The two Cs

My dad warned me about the two Cs when I was leaving home for college.

“Beware of chemistry,” he said.

I aced Freshman Chemistry, but that’s not what he meant. I tried to answer that question years later in my blog post on “yuan fen.”

“Respect culture.”

What is culture? We never got to discuss its definition. But we talked about culture all the time.

In our rendezvous in Shanghai in 2002, he showed me the places where he grew up. We savored culture in the refined Shanghainese dishes he ordered, heard it in his native Shanghainese dialect, and experienced it in stories of his family’s escape from Shanghai to Nanking.
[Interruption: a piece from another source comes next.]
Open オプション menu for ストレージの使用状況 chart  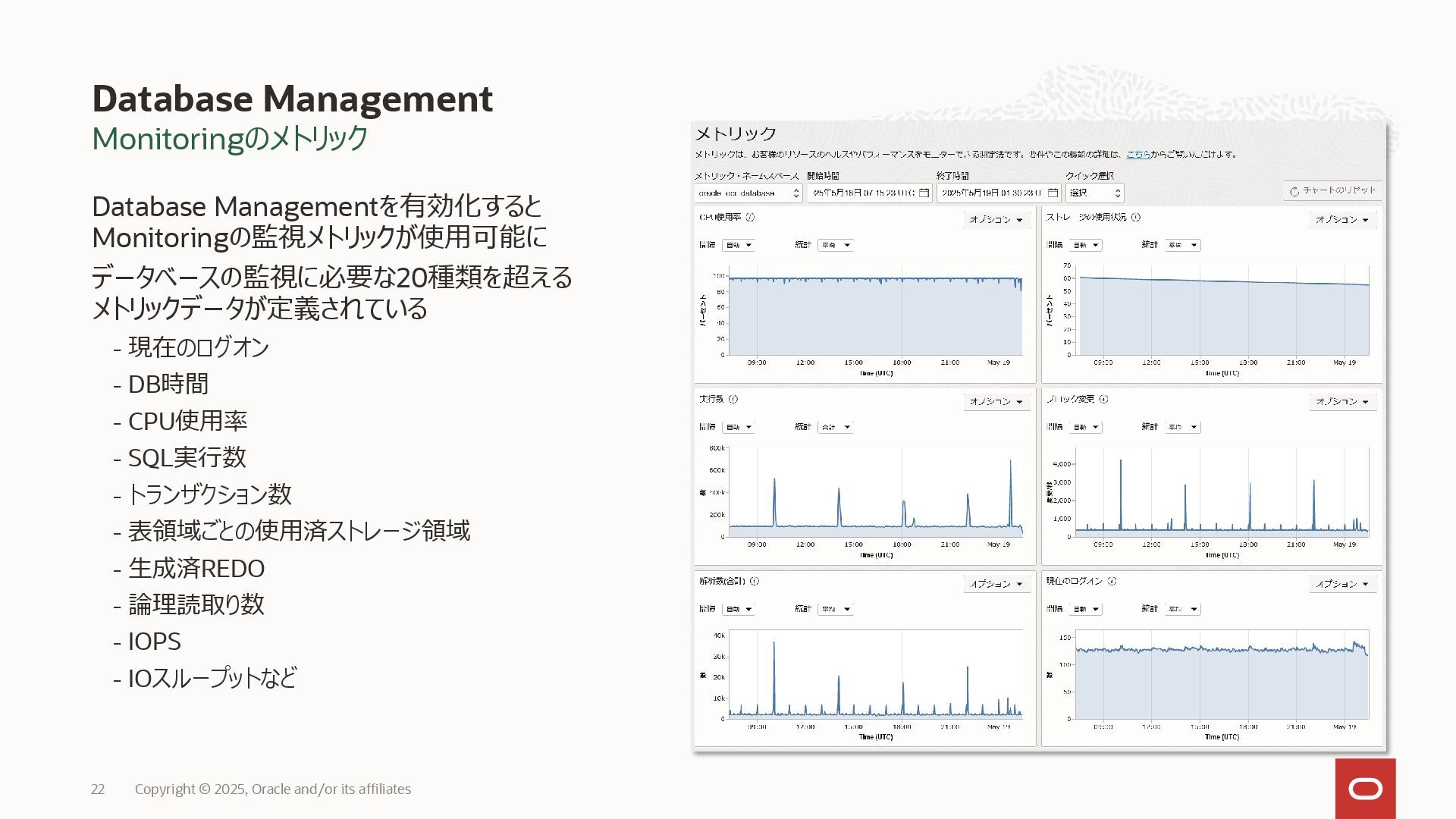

Four years earlier, we took the Eurostar train from London to Paris.

With Dad in Paris, 1998

With Dad in Paris, 1998

When I taught “Music in World Cultures” last semester, I learned to appreciate different cultures through music. Dad was no longer there to take this musical journey around the world with me, despite the twice-weekly cable TV broadcasts of my lectures.

Now as I read the textbook “Culture” assigned in my cultural anthropology class, I am learning to appreciate different facets of culture and the way anthropologists study it. He would have enjoyed answering the end-of-the-chapter discussion questions with me.

Perhaps he had another C to tell me.

Communication. It’s all about communication — learning to see it from the other’s point of view. What does your reader want to know? For that, I’m taking Journalism 205 – Newswriting. As a scholar of English grammar, he definitely would have a say in my writing.